Pfizer stock slips after hours: what traders are watching ahead of Feb. 3 results

Pfizer stock slips after hours: what traders are watching ahead of Feb. 3 results

NEW YORK, December 29, 2025, 19:33 ET — After-hours

  • Pfizer shares ticked lower in after-hours trading after a muted regular-session move.
  • Thin year-end liquidity kept price action tied to broader market tone.
  • Investors’ next checkpoint is Pfizer’s Feb. 3 quarterly update and conference call.

Pfizer Inc (NYSE: PFE) shares were down 0.3% at $25 in after-hours trading on Monday, after moving in a tight band during the regular session. The Health Care Select Sector SPDR Fund slipped and large-cap drugmakers traded mixed in late dealings.

The move mattered mainly for timing. With just a handful of sessions left in the year and New Year’s around the corner, many investors are adjusting portfolios rather than reacting to fresh company headlines.

That leaves Pfizer’s stock trading more on positioning and its most recent guidance than on day-to-day news flow. For a high-dividend pharmaceutical name, shifts in risk appetite and interest-rate expectations can sway demand quickly when volumes thin.

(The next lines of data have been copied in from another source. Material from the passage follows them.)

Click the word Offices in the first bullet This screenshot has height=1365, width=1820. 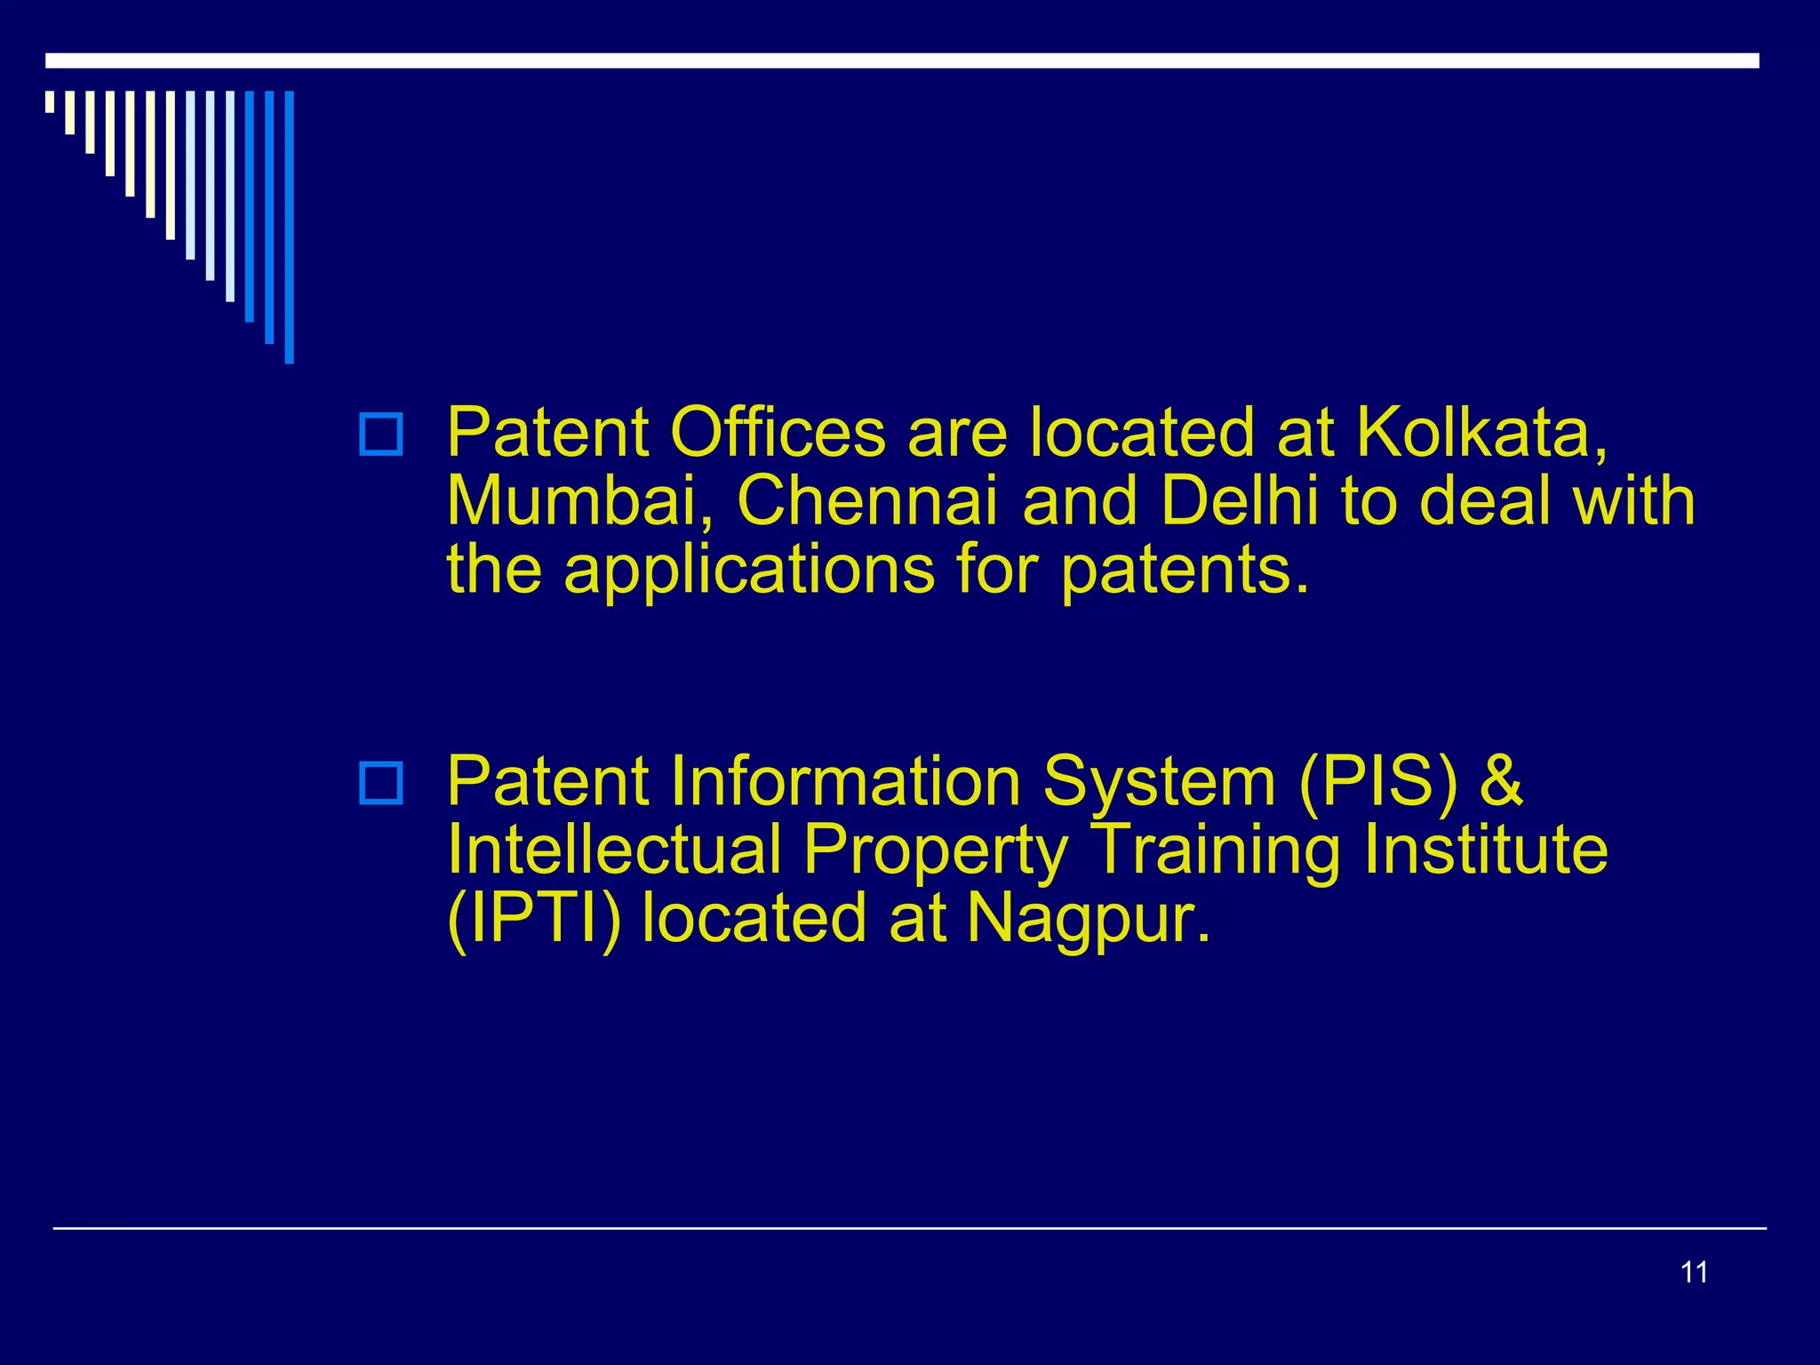tap(778, 433)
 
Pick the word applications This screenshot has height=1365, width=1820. tap(749, 570)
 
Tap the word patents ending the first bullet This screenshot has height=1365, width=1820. tap(1185, 570)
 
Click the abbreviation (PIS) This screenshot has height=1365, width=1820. tap(1378, 781)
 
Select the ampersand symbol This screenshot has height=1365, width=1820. tap(1501, 781)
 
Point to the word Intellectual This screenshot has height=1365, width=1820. tap(614, 850)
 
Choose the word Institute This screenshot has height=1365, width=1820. tap(1486, 850)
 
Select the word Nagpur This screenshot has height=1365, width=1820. tap(1089, 921)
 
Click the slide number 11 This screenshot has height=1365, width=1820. tap(1694, 1273)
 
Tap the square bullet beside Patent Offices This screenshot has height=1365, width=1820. tap(380, 435)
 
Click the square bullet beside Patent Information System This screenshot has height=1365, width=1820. tap(380, 783)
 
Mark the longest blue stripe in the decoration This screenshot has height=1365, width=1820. tap(289, 227)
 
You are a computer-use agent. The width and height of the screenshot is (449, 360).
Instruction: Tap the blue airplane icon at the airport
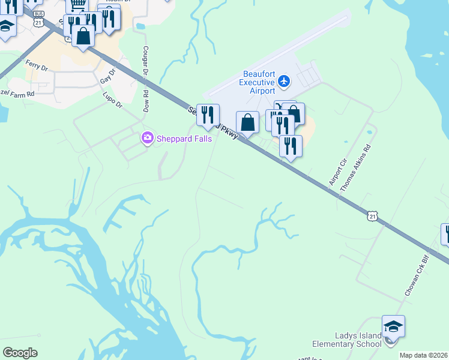point(285,80)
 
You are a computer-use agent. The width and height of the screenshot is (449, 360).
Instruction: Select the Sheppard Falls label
point(182,139)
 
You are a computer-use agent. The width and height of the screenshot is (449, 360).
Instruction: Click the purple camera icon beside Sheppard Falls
point(147,139)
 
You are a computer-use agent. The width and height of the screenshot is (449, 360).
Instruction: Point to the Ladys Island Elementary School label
point(346,340)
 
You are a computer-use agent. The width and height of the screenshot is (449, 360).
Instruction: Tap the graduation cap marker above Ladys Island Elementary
point(393,326)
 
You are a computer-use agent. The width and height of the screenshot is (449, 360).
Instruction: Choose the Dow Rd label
point(145,101)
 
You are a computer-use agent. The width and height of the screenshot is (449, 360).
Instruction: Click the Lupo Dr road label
point(112,100)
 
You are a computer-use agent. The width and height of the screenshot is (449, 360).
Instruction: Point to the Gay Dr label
point(107,76)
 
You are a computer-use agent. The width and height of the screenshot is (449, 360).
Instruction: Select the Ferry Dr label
point(37,65)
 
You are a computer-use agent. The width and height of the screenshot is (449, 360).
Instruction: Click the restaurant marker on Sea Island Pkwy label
point(208,115)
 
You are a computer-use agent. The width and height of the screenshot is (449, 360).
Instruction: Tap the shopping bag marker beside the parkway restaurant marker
point(247,122)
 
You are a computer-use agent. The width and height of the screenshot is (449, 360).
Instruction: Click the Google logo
point(20,352)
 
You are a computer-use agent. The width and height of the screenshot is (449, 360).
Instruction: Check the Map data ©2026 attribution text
point(423,355)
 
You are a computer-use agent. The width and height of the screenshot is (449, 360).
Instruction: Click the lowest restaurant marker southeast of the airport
point(291,146)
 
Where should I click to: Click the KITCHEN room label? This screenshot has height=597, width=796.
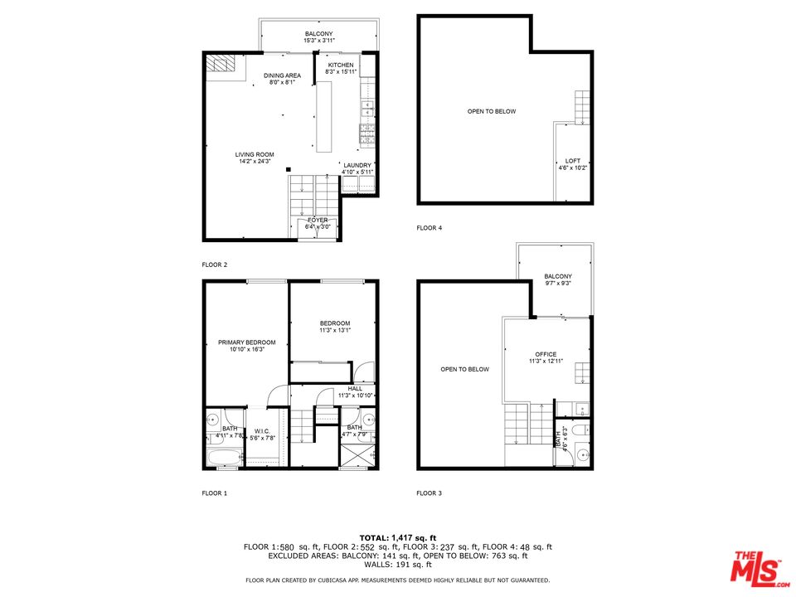coord(341,65)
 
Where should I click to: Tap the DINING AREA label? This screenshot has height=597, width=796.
coord(283,75)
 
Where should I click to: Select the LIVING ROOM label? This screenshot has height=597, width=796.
coord(255,154)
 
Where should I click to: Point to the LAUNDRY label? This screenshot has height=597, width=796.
coord(358,165)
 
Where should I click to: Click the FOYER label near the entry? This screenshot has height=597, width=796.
coord(318,220)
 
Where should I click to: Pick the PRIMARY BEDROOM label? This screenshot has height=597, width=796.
coord(246,342)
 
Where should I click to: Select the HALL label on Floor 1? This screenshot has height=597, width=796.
coord(355,388)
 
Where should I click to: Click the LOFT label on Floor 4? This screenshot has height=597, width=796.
coord(573,161)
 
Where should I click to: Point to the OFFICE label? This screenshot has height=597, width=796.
coord(546,354)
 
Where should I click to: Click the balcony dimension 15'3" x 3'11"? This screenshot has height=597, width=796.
coord(318,41)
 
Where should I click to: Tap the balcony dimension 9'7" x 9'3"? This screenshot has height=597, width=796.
coord(557,284)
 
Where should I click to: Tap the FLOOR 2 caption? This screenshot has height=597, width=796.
coord(215,265)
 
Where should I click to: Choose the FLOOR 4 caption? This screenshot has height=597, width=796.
coord(430,227)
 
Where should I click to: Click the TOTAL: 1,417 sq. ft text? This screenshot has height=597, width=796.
coord(397,538)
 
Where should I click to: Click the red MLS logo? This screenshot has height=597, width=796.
coord(757,567)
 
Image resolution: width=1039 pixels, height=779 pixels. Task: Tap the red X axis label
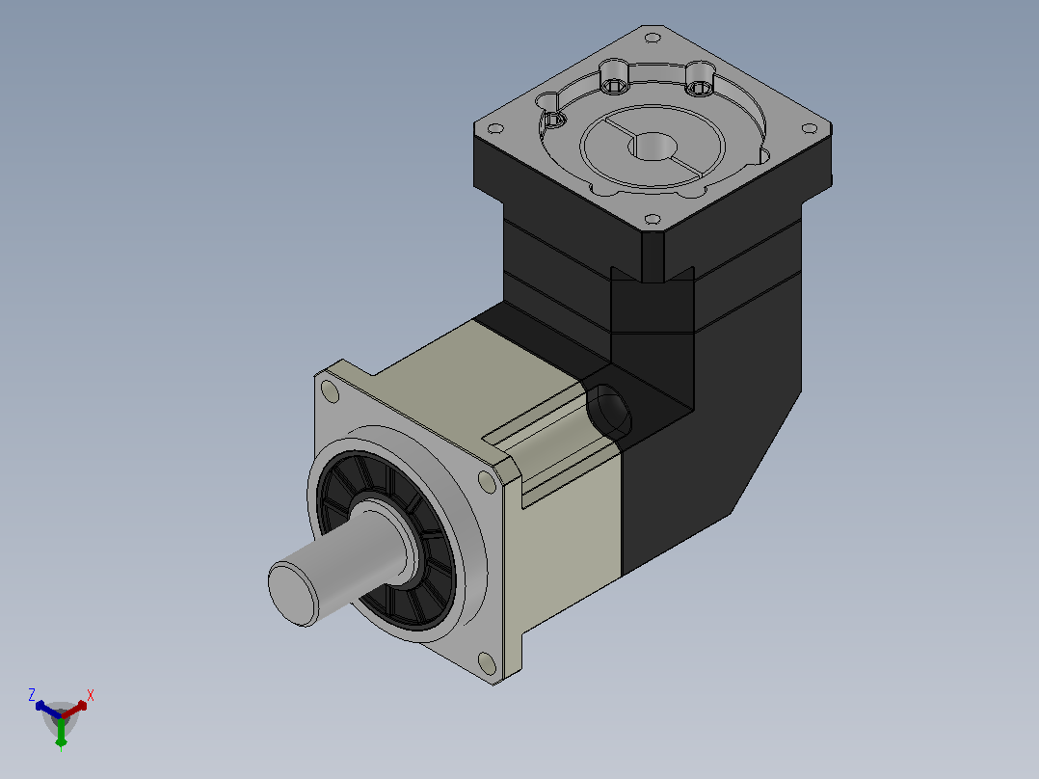pyautogui.click(x=91, y=695)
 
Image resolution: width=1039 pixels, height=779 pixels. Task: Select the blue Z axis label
pyautogui.click(x=31, y=695)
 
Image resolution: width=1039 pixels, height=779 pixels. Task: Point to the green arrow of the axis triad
pyautogui.click(x=61, y=733)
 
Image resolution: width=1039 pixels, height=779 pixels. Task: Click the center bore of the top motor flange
pyautogui.click(x=654, y=146)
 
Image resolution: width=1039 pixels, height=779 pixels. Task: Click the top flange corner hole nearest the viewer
pyautogui.click(x=652, y=219)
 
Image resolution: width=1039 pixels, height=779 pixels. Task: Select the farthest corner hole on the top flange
pyautogui.click(x=652, y=38)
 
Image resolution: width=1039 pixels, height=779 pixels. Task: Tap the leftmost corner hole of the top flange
pyautogui.click(x=494, y=128)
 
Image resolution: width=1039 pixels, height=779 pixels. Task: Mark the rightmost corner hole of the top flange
pyautogui.click(x=809, y=128)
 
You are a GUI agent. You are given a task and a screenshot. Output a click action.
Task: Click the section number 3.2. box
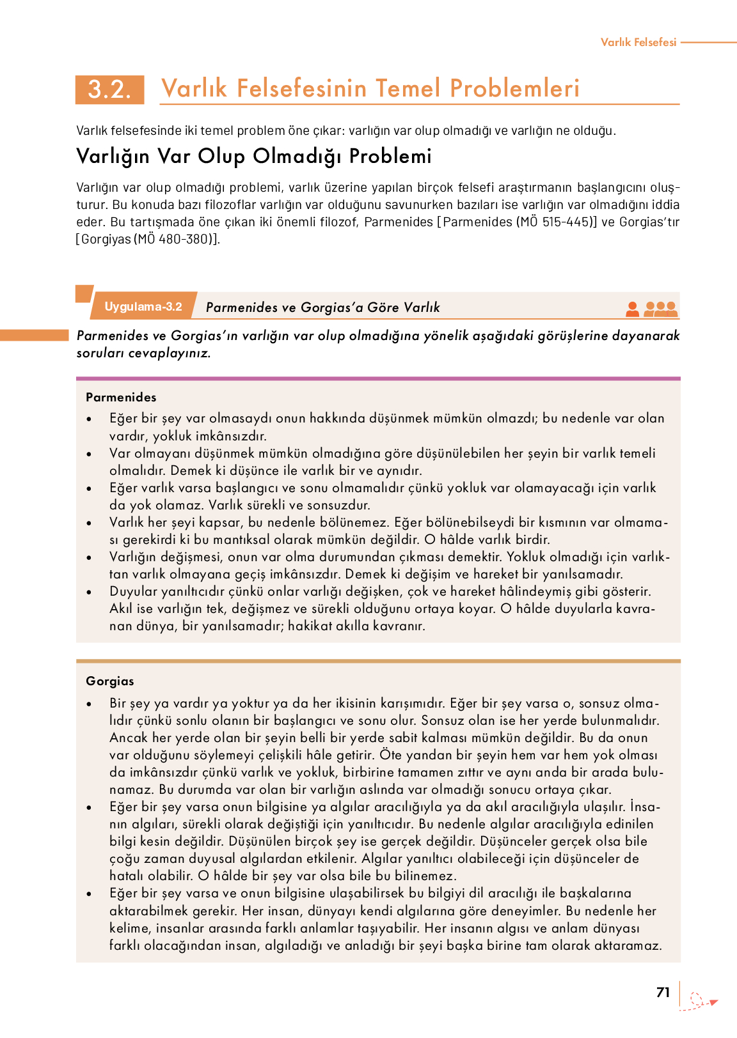(x=109, y=89)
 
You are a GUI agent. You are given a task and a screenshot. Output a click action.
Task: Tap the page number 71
(x=663, y=992)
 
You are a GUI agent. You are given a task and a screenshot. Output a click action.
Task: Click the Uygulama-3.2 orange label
(x=143, y=307)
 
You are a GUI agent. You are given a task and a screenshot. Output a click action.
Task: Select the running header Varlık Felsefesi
(x=638, y=42)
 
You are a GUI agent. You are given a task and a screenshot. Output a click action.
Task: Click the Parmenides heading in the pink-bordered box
(x=121, y=397)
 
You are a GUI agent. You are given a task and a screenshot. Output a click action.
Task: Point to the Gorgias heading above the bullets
(x=110, y=681)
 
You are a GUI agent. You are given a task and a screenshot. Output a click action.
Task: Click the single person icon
(x=632, y=309)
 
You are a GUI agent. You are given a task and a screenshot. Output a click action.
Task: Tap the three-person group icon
(x=660, y=309)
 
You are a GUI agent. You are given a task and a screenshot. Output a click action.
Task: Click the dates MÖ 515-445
(x=554, y=222)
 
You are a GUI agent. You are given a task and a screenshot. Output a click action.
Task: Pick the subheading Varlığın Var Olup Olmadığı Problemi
(x=253, y=156)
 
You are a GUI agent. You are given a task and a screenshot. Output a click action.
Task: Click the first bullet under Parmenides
(x=90, y=419)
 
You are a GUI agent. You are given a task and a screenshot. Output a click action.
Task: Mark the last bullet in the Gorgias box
(x=90, y=894)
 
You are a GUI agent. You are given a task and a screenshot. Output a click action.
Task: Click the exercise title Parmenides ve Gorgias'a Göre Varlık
(x=322, y=307)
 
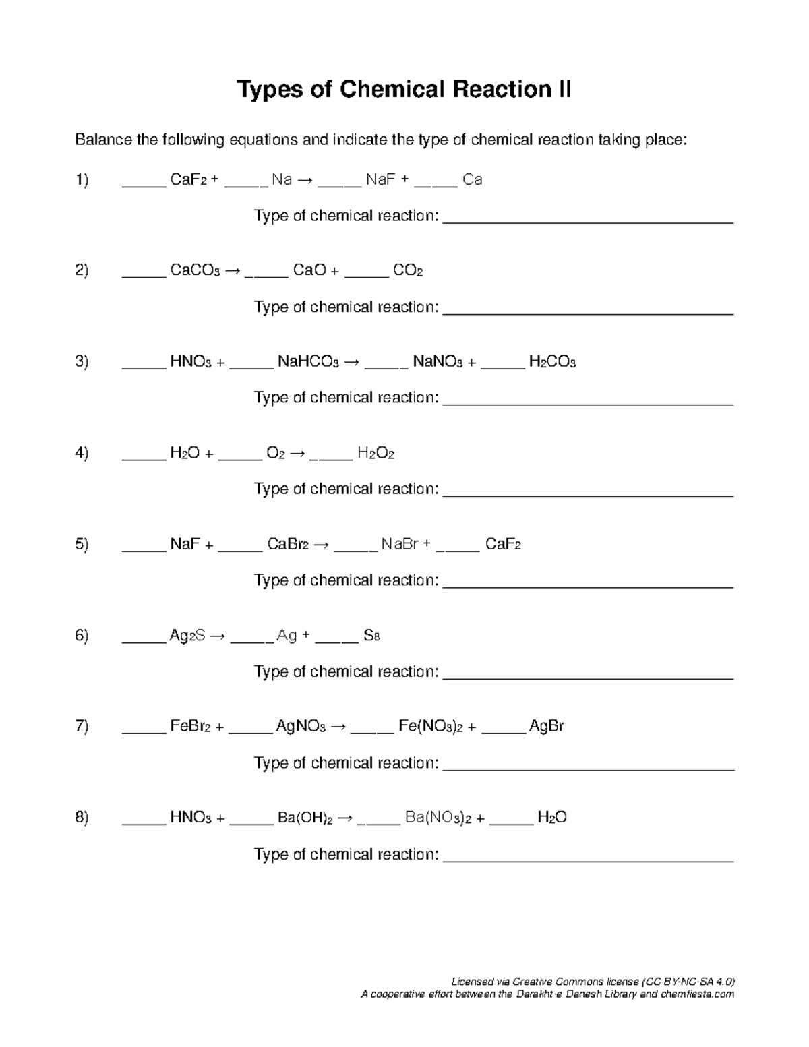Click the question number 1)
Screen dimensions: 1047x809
click(x=82, y=180)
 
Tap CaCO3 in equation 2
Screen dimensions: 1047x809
click(x=194, y=271)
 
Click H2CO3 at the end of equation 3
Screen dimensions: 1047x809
click(x=551, y=362)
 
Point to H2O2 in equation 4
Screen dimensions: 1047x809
click(x=376, y=454)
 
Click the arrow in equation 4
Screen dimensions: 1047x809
click(x=297, y=454)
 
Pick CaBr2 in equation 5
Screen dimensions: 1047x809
click(x=287, y=545)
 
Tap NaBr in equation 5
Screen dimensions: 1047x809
click(x=400, y=545)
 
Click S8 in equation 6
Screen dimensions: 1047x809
click(x=371, y=636)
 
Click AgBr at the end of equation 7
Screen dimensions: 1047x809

U.S. stocks ended lower on Monday as a broad selloff outweighed pockets of strength in defensive sectors, while Treasury yields eased as investors recalibrated expectations for Federal Reserve rate cuts in 2026, Reuters reported. Reuters

For Pfizer holders, the backdrop is still shaped by management’s outlook for the post-COVID business and the industry’s patent cycle. Big drugmakers face periodic “patent cliffs,” when exclusivity ends and lower-priced generics or biosimilars take share.

Pfizer on Dec. 16 revised full-year 2025 revenue guidance to about $62.0 billion and forecast 2026 revenue of $59.5 billion to $62.5 billion, with adjusted diluted earnings per share of $2.80 to $3.00. “Adjusted” results exclude certain items the company treats as non-recurring; Pfizer also flagged revenue pressure from lower COVID-product sales and “loss of exclusivity,” when patents or regulatory protections expire and competition rises. CEO Albert Bourla said the company is focused on “creating long-term value for our shareholders.” Pfizer

That guidance leaves investors watching two things into 2026: whether Pfizer can offset waning COVID demand and patent losses with newer products, and whether cost actions and R&D spending translate into steadier profit trends.

The next scheduled catalyst is Pfizer’s quarterly update. The company said it will issue its fourth-quarter and full-year 2025 performance report on Feb. 3, before a 10 a.m. EST conference call with analysts. Pfizer

Traders will be listening for any changes to the 2026 revenue bridge the company laid out earlier this month, including updated assumptions on COVID-product sales and timing around products facing competition. Pipeline milestones and spending discipline are likely to be in focus as investors weigh the payoff from recent business development.

Dividend support remains part of the stock’s appeal. Pfizer said on Dec. 12 its board declared a $0.43 first-quarter 2026 dividend, payable March 6, 2026, to shareholders of record on Jan. 23, 2026. Pfizer

Near term, traders are treating $25 as a key round-number level. A break out of the recent narrow range would likely need a clear company-specific catalyst or a sharper move in rates and broader market sentiment.

For now, Pfizer’s stock action reflects a familiar late-December pattern: limited liquidity, cautious risk-taking, and attention shifting to the next earnings print.